Biospin nmr

The culture broth was extract with double volume of EtOAc (v/v = 2:1) using Soxhlet extractor. Soxhlet extractor was then kept still to separate two layers after the mixture was shaken for 12 h at room temperature. A rotary evaporator was used to dried EtOAc fraction. The products were analyzed by HPLC-PDA using a reversed-phase column (Mightysil RP–18 GP 250–4.6 (5 μm), Kanto Chemical, Japan) at 330 nm. The binary mobile phases were include solvent A [0.05% trifluroacetic acid in HPLC-grade water] and solvent B (100% acetonitrile). The total flow rate was kept at 1 mL/min for 30 min. The percentages of solvent B used were as follows: 0–15% (0–4 min), 45% (4–10 min), 75% (10–14 min), 90% (14–20 min), 10% (20–25 min), 10% (25–30 min).
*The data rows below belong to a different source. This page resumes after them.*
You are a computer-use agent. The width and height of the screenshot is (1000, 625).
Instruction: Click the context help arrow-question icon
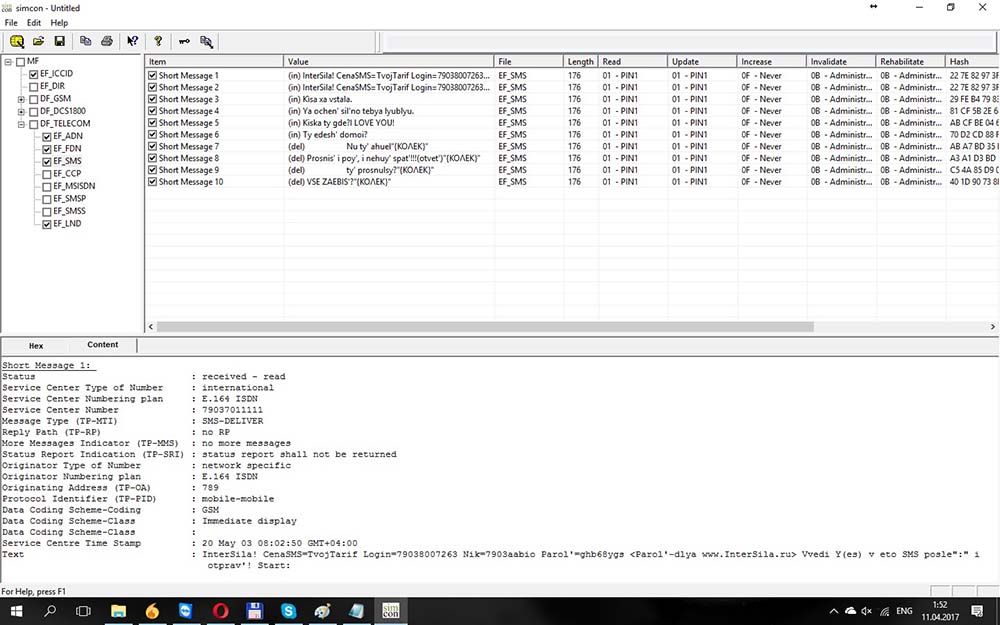coord(132,41)
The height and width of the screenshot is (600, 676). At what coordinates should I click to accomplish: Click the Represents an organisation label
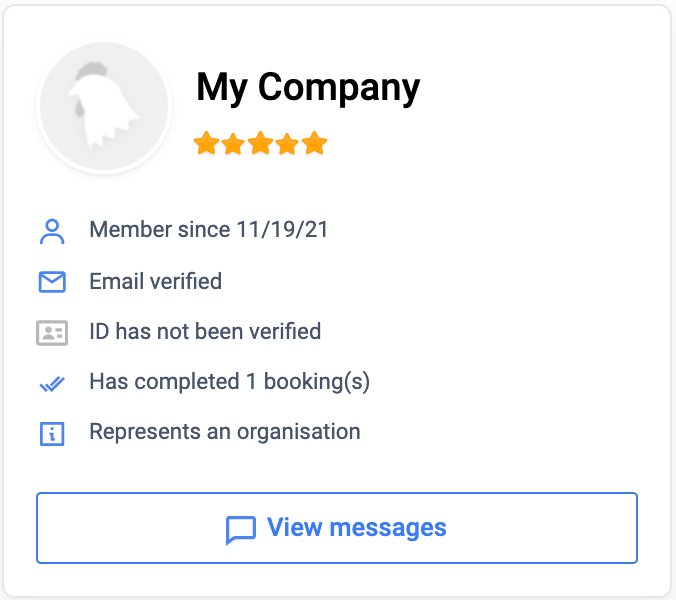(224, 432)
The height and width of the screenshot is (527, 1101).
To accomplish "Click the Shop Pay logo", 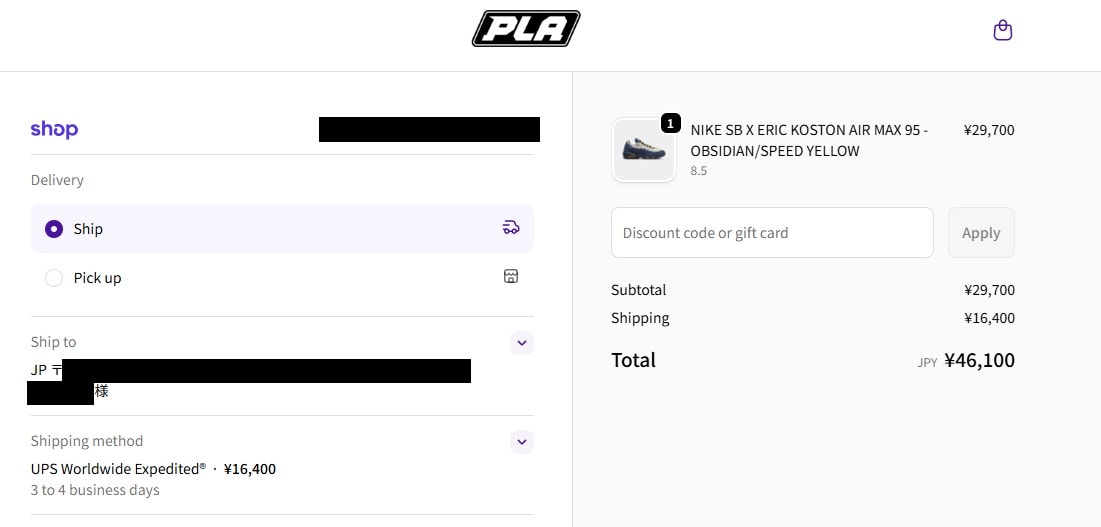I will pos(54,129).
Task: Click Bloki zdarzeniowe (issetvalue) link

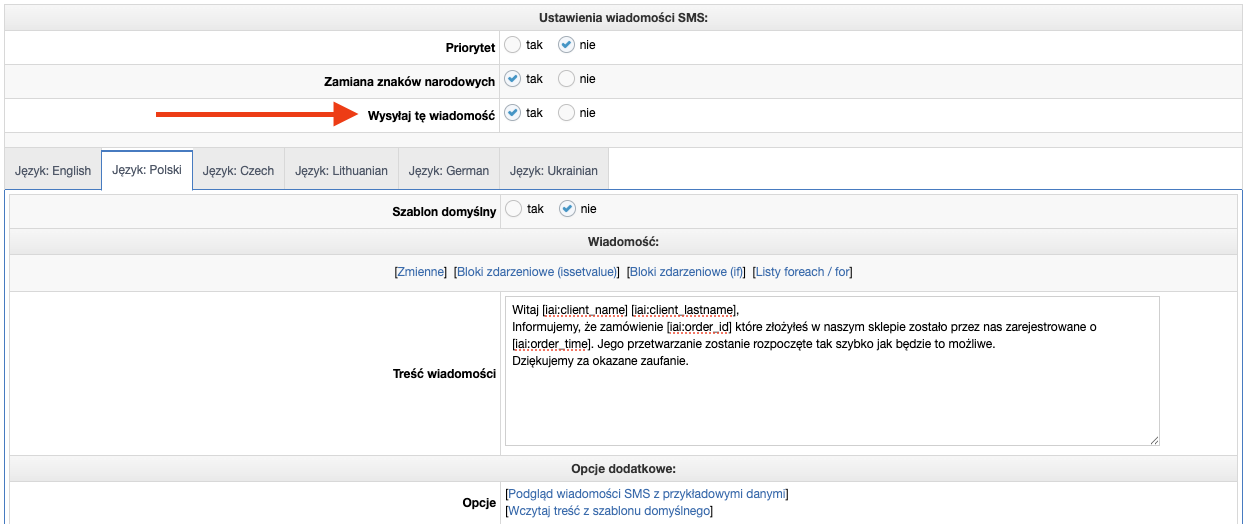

The compounds were purified by preparative HPLC (Shimazu, Tokyo, Japan) with C₁₈ column (YMC–Pack ODS-AQ (250 × 20 mm I.D., 10 μm) linked to a UV detector (330 nm). HR–QTOF ESI/MS analysis using an ACQUITY UPLC® coupled with SYNAPT G2-S (Water Corp., USA). For NMR analysis of the purified product, compounds were dried, lyophilized, and dissolved in DMSO-d₆ and subjected to 700 MHz Bruker Biospin NMR for one-dimensional ¹H-NMR, ¹³C-NMR, and two-dimensional HMBC analyses.